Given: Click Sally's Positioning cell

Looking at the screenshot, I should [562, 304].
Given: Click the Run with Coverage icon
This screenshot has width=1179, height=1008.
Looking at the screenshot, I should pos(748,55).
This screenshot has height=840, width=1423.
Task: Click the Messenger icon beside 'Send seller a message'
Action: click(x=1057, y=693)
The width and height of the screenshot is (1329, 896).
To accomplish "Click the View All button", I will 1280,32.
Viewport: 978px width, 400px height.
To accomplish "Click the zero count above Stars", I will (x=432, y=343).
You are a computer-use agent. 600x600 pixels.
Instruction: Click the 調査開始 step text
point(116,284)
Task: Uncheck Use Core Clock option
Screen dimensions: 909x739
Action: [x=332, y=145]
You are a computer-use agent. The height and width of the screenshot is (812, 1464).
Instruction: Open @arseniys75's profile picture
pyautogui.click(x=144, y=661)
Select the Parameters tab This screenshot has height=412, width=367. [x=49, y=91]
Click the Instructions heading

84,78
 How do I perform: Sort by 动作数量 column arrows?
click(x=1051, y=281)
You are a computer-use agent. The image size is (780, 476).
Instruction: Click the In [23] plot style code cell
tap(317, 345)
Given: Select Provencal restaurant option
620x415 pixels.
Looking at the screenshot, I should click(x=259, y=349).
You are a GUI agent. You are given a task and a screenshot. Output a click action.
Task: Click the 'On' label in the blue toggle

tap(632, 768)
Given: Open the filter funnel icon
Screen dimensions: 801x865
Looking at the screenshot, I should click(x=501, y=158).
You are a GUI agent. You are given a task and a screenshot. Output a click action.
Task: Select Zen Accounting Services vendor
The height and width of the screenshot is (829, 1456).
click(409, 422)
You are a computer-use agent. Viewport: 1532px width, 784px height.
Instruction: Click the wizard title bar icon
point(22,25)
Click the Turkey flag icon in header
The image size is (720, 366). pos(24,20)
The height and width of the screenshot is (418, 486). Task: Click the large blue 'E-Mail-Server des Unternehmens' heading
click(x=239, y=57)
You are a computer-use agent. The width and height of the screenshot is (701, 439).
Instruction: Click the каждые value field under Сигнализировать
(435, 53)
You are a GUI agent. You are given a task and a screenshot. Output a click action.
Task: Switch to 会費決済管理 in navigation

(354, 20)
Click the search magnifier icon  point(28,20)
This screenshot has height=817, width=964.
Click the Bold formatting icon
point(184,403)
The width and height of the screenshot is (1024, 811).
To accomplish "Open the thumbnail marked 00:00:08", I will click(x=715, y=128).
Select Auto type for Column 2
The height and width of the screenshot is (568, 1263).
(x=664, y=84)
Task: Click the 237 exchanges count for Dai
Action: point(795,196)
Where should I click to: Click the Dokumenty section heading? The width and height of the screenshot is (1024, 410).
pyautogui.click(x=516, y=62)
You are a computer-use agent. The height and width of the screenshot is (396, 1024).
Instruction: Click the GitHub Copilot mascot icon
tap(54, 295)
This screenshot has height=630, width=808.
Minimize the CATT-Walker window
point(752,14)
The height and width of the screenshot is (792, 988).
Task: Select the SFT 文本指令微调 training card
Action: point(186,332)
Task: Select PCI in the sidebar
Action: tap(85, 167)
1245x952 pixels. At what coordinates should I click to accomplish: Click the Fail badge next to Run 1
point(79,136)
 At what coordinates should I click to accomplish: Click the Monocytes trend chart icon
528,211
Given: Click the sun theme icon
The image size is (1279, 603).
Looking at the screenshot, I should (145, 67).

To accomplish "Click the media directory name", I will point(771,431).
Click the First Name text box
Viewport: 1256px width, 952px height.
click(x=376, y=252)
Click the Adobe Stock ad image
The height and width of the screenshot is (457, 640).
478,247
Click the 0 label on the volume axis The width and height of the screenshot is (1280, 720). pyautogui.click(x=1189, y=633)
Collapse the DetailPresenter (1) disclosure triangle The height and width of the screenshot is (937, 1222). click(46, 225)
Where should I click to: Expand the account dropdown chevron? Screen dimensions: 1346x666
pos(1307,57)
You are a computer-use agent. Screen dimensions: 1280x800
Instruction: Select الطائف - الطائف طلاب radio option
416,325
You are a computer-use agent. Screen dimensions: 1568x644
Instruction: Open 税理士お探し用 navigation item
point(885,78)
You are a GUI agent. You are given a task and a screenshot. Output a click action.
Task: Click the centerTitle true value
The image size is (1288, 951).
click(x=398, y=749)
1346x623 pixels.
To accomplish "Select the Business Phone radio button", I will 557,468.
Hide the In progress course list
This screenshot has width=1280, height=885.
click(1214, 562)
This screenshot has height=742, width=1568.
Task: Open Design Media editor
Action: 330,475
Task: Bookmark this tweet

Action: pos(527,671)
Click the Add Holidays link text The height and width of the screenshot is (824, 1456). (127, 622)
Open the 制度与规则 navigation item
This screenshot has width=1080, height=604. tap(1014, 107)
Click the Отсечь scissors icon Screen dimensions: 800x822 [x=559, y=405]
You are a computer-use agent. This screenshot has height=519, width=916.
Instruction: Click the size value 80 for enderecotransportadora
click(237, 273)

☆ ☆ ☆ ☆

Aim of the task → Since only part of the listing is wanted, copy exactly the lines from the one holding "Given: Select Provencal restaurant option" to the one holding "Given: Open the filter funnel icon", both included.

Solved exercise →
Given: Select Provencal restaurant option
620x415 pixels.
Looking at the screenshot, I should click(x=259, y=349).
You are a GUI agent. You are given a task and a screenshot. Output a click action.
Task: Click the 'On' label in the blue toggle

tap(632, 768)
Given: Open the filter funnel icon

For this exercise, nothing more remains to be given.